There is a further refinement to the Tory difficulty. Many people do not share Mr Nulty's admiration for Europe. One such is Leslie Hutton, 67, who used to be a clerk with British Gas. Mr Hutton wants Britain to withdraw from the European Union, and admires Bill Cash: 'I like the guy because he's right.' But the drawback with Mr Hutton, from a Conservative point of view, is that he has always voted Labour. Whether he will have a vote at the next election is unclear, because for the last two weeks he has been sleeping rough. He may
even have spent a night under the bushes in the front garden of the editor of The Spectator.
Mr Hutton is a very genial soul, who speaks with affection of left-wing Conservatives such as Harold Macmillan and Ken Clarke, but who thinks that in the last leadership election the Tories 'should have gone for Portillo'. A surprising number of people said this. Sarah Gardiner, 26, who works for an Internet company, described Mr Portillo as 'very strong, very charismatic'. Jean-Christophe Smith, 30, who works in computers, said that the Tory party was based on 'the most backward parts of the ruling class', for whom 'the most important thing' in the recent leadership election was to stop Mr Portillo, 'because the Tory party wasn't able to cope with a set of more liberal social attitudes'.
It may be objected that these conversations in one rather mixed, though not unIrish, corner of the metropolis are not representative. Of course they are not, and they were conducted against a background of Elvis songs sung with great conviction by Rocky Mills, who wore a purple jumpsuit liberally decorated with rhinestones and was visiting from Waterford. Mr Mills said, 'To me Elvis was the King. He was the best. I think that the Tory party can be a bit extreme at times, extreme right-wing, but otherwise I don't know much about it.'
To the extent that people do know something about the Tory party — and virtually everyone still remembers when it was in power — they are convinced it is not for them. Tony Blair and the Labour party attract heavy criticism, but they are at least thought to be on the same planet, while the Tories are considered by many to be wandering through outer space, talking only to themselves.

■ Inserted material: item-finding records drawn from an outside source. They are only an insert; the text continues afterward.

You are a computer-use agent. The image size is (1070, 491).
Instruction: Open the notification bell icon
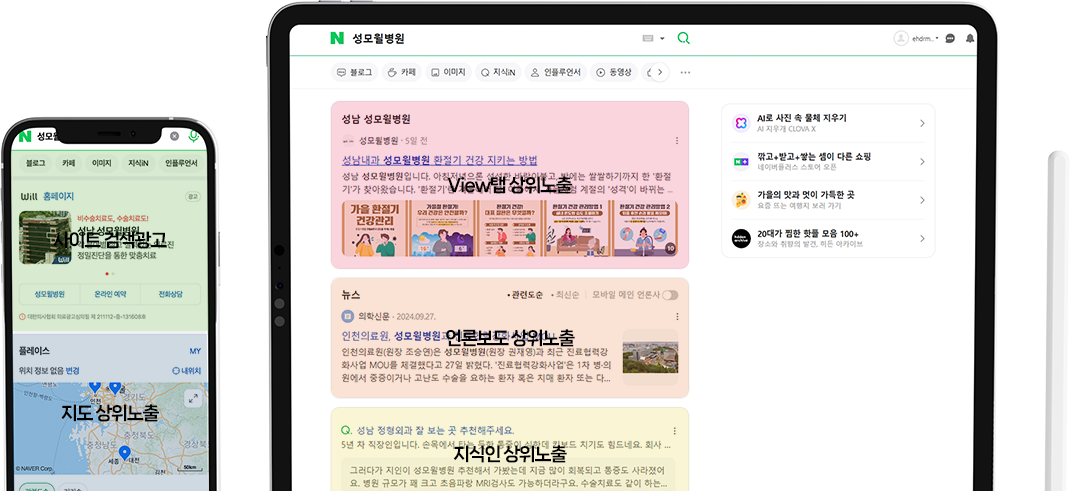(x=969, y=38)
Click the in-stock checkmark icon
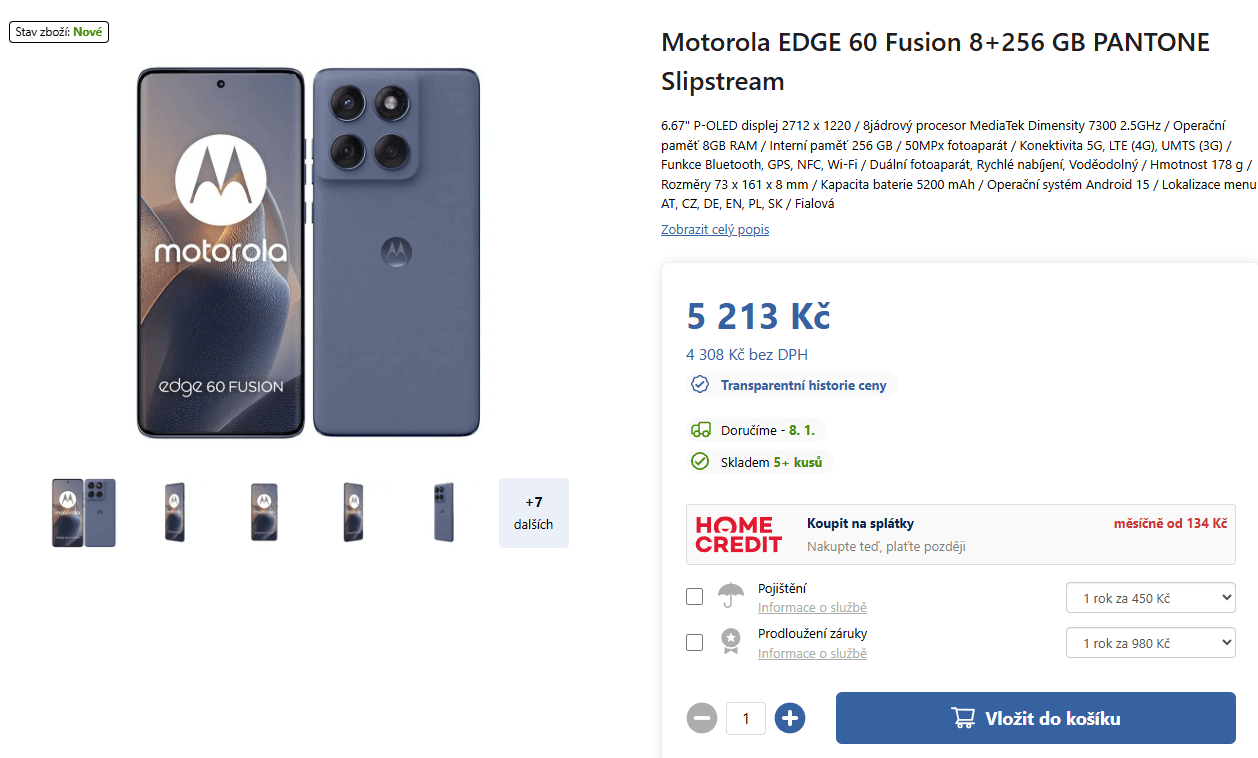 (x=700, y=462)
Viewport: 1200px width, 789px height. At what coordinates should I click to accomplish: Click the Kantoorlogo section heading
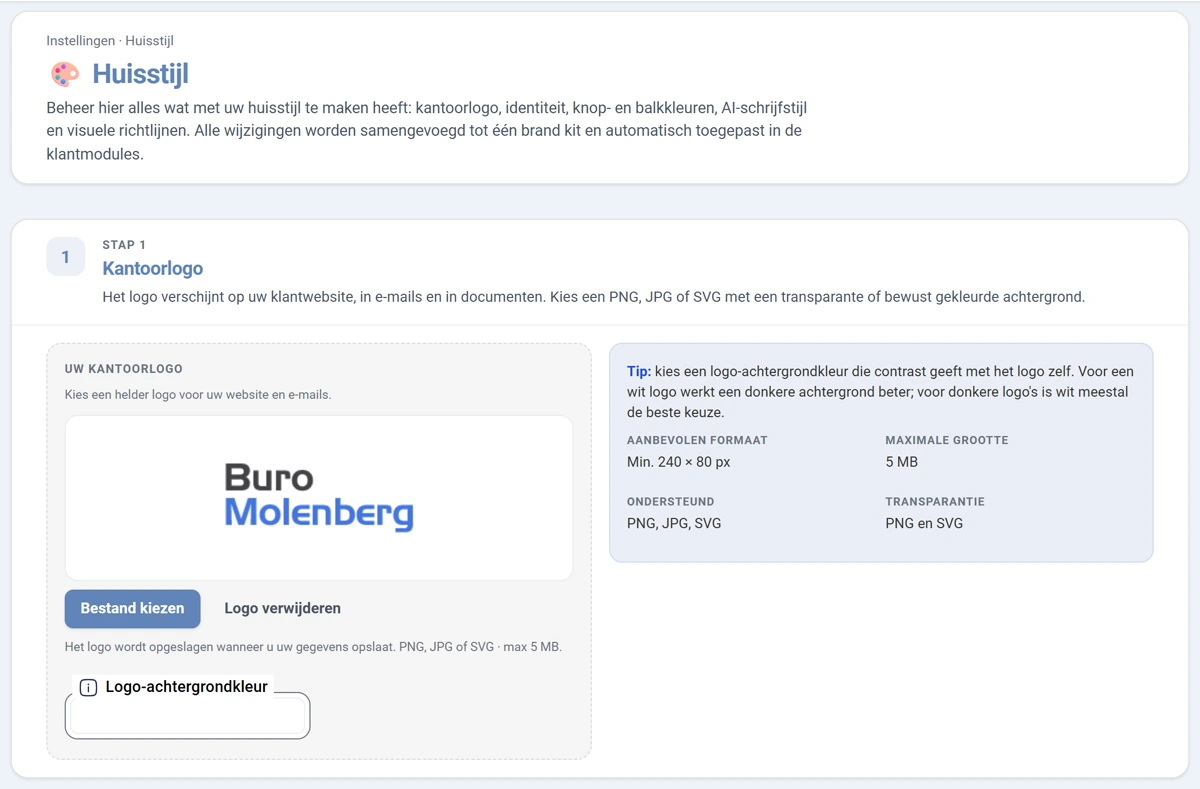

It would be pleasant to end on a note of uplift. One might remark that the low expectations of what Mr Duncan Smith will achieve may prove to be of great advantage to him. He is like an old-fashioned family doctor, believed not to have done particularly well at medical school, who nobody imagines will do more than go through the correct forms of attending to a patient in irreversible decline. If he is to confound such fears, he needs to suggest that he knows what the point of being a Tory MP is, and that this goes some way beyond the necessaty elements of greed, ambition and selfinterest — to include, dread word, a moral element. Since in Mr Duncan Smith's case it already seems to, this is not beyond the bounds of possibility. As soon as Tory MPs are regarded once more as decent members of society, they will be quite within their rights to shoot Rottweilers such as Messrs Clarke and Campbell. It follows that the first — and very difficult — task is to find a language which in the first decade of this century, rather than the middle of the last, can convey why the vocation of politics is a humane and generous one, and not just a refuge for nerds, nonentities and scoundrels.